General News
14 May, 2025
Welcome furore
Reconciliation without division must be aim, writes Ken Calder UNFORTUNATELY, we have waited until a neo-Nazis group showed the disrespect for those Australians, who have fought and suffered (and in many cases paid the supreme sacrifice) to keep our...

Reconciliation without divisionmust be aim, writes Ken Calder
UNFORTUNATELY, we have waited until a neo-Nazis group showed the disrespect for those Australians, who have fought and suffered (and in many cases paid the supreme sacrifice) to keep our freedoms safe, to show the way the population feels on this issue of “Welcome to Country”.
The two world wars and many smaller conflicts since have brought out the best of character showing what it is to be truly Australian, united in the desire for those freedoms we cherish.
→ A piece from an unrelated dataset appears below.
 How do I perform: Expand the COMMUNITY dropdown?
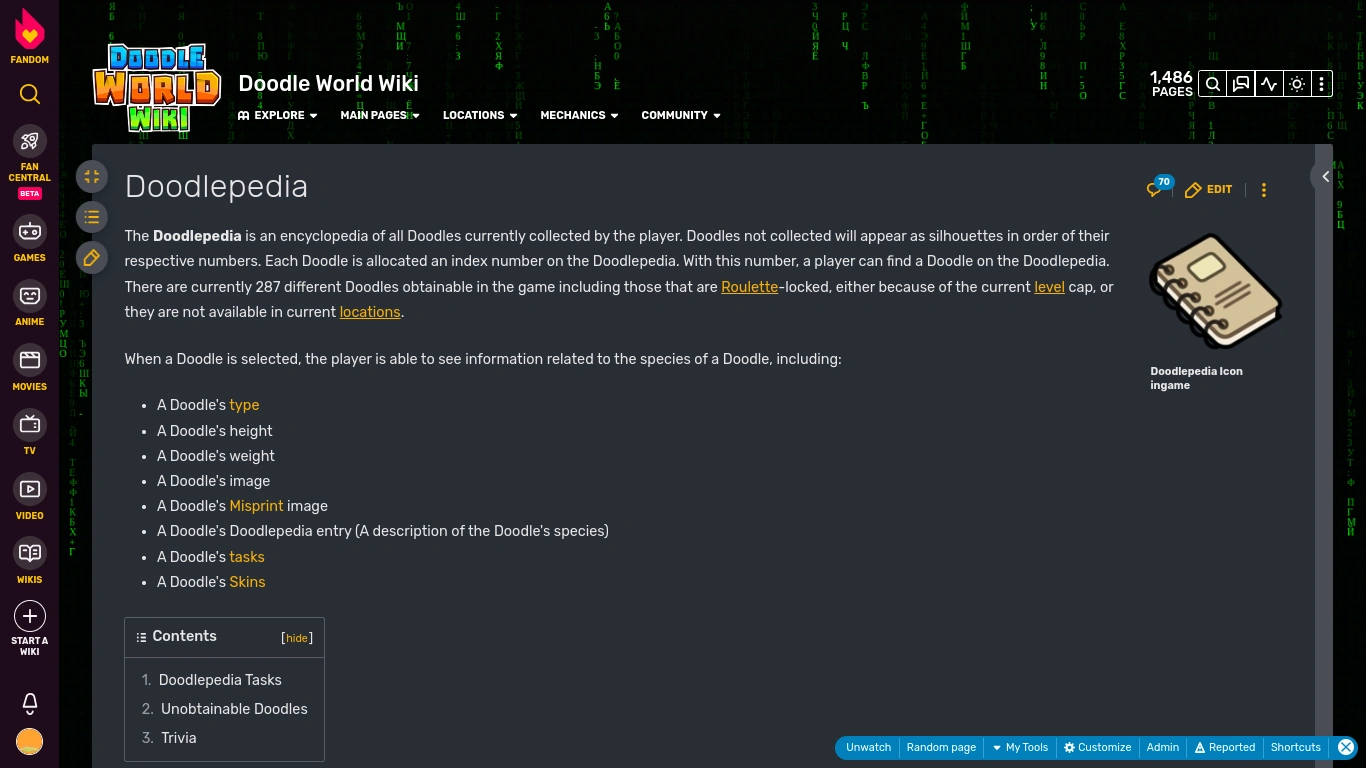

Most former servicemen and women would take insult to have a welcome to country ceremony at the Shrine of Remembrance on Anzac Day. This is a recently introduced ceremony that is dividing our nation and an insult to all returned soldiers, but more so to all Vietnam Veterans who never received a decent welcome home.
Such a ceremony might have a place when welcoming refugees or a sporting team but often the ceremony (paid for at a high price) is being used to divide our nation and often being performed by people with more foreign heritage than Aboriginal blood running through their veins.
The smoking ceremony is a prime example of something Ernie Dingo recently introduced and now being used as a tool to divide our nation along the lines of race.
As a farmer who still occupies the land granted to my pioneer great-grandfather, who had to clear his land, and bring it into food and fibre production or suffer the Government of the day taking it back, then I claim heritage to that land here in Australia because there were no aboriginals on that land when he was given the grant.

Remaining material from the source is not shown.